L’interesse per le pigmentazioni è scritto nella storia personale dell’autore, intimamente legata all’industria Maimeri che dal 1923 produce colori per le Belle Arti. Affaritaliani.it ne ha parlato con l’autore, il quale ha  evidenziato la volontà  di indagare anche al di là dell’arte tout-court: “Mi sono sempre occupato del colore, in modo particolare per l’arte, ma in questo libro ho cercato di approcciare con una visione molto più ampia che indaga il colore declinato nell’emozione delle persone, dei talenti. Ho avuto modo di confrontarmi su questo con fotografi, chef, hair-stylist, psichiatri e ho cercato di comprendere se ci potesse essere un elemento di attrazione  che andasse oltre alla propria esperienza, al periodo storico, alla propria cultura e quant’altro”.

 

Esistono dunque delle sensazioni oggettive veicolate dai colori? Su quest’aspetto ambivalente  si interroga anche Stefano Boeri, Direttore della Triennale di Milano,  che ad Affaritaliani.it ha sottolineato: “Spesso i materiali che usa l’architettura hanno un colore primario. L’architettura è anche una grande arte nel posizionamento di superfici cromatiche e nella variazione dei materiali. Tendenzialmente per noi è fondamentale una conoscenza attenta dei colori. Rifletto spesso su come il colore sia in parte una caratteristica oggettiva e in parte sia legato alla percezione soggettiva”.
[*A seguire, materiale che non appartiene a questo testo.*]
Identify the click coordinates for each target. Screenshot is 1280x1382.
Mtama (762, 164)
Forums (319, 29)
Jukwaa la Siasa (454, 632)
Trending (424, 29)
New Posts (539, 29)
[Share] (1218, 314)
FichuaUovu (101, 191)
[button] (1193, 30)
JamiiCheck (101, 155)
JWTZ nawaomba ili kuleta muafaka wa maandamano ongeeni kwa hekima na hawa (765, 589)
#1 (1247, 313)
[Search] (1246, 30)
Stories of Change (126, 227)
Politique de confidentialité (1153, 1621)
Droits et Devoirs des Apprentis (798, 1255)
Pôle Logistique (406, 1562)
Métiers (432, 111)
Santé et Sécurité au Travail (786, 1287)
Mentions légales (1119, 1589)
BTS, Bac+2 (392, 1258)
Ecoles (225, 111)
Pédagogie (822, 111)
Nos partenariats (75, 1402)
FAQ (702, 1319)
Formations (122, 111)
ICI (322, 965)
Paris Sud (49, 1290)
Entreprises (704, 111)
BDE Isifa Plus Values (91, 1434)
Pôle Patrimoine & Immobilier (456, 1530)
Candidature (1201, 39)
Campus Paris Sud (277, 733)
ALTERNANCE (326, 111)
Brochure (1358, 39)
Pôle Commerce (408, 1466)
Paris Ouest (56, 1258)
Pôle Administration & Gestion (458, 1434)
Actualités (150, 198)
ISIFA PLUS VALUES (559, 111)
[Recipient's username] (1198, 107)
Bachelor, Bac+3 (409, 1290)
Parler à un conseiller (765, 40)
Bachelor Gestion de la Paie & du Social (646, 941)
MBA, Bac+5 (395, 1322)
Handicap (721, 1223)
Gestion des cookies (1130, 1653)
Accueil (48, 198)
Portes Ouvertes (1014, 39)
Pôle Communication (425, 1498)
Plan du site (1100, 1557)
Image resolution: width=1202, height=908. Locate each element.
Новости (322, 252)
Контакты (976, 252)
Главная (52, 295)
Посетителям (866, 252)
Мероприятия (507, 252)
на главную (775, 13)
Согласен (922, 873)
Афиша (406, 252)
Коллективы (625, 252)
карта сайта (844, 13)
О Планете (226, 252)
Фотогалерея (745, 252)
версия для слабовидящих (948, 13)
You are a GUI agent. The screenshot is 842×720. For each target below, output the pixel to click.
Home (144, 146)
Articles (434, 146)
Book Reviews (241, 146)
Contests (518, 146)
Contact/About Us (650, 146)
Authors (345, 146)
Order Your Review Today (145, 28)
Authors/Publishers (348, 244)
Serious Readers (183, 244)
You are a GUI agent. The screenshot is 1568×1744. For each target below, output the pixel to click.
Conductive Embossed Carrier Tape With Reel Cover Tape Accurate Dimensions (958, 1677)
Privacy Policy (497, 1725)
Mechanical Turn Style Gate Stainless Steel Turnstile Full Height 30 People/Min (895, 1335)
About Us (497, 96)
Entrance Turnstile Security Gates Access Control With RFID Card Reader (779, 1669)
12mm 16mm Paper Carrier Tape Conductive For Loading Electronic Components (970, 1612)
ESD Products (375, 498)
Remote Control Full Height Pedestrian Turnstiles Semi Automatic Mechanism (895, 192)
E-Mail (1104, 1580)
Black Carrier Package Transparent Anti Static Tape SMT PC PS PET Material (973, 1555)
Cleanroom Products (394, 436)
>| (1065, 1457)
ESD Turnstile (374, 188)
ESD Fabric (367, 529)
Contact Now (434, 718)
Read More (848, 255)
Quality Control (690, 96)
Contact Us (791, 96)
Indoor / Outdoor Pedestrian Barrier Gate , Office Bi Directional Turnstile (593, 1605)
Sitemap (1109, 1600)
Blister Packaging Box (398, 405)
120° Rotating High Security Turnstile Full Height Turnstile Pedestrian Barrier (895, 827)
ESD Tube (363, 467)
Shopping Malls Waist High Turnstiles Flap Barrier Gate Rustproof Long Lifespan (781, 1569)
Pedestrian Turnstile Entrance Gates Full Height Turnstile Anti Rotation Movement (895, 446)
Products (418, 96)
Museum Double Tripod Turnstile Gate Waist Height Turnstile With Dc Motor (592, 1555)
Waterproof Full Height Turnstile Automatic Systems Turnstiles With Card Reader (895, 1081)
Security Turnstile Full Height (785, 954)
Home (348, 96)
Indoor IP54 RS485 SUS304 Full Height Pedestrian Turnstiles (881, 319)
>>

Il libro, che vanta una prefazione dell'artista Luigi Serafini, è dunque un vero e proprio omaggio al colore,

 come testimonia questo breve estratto:

 

Il colore perfetto
 

Quando entro nella stanza McCurry è girato, ma lo riconosco subito. Indossa una giacca di sartoria azzurro scura, dei pantaloni beige e delle scarpe testa di moro. Riconosco il baffo grigio, rado, gli occhi blu. Lui mi sorprende con un italiano imperfetto ma apprezzabile: «Ciao Gianni!». Il mio interesse primario è quale sia il suo rapporto di fotografo e artista con il colore: «Il mondo è a colori, e io da fotografo non posso che ritrarlo com’è. La mia ricerca mi ha portato a confrontarmi con storie e culture nelle quali il colore è elemento essenziale. Pensa agli scatti dei monaci shaolin o della festa dell’Holī: il colore è una parte integrante del soggetto, dell’ambiente, della foto». Immediatamente visualizzo le immagini di cui parla: il gruppo di monaci in un momento di riposo, mentre un compagno fa stretching e un altro sta saltando; un movimento fissato per sempre, che ribalta interamente la prospettiva. Cosa sarebbe questa immagine senza l’arancione delle vesti? «Le sfumature possono variare, molto, da scuola a scuola» spiega «ma tendenzialmente il significato del colore è lo stesso: l’arancione simboleggia la rinuncia a una vita di piaceri, e non a caso nel buddhismo solo i monaci possono vestirlo. Senza l’arancione – e i colori del luogo, il muro, il terreno – questa scena avrebbe perso un pezzo insostituibile del racconto.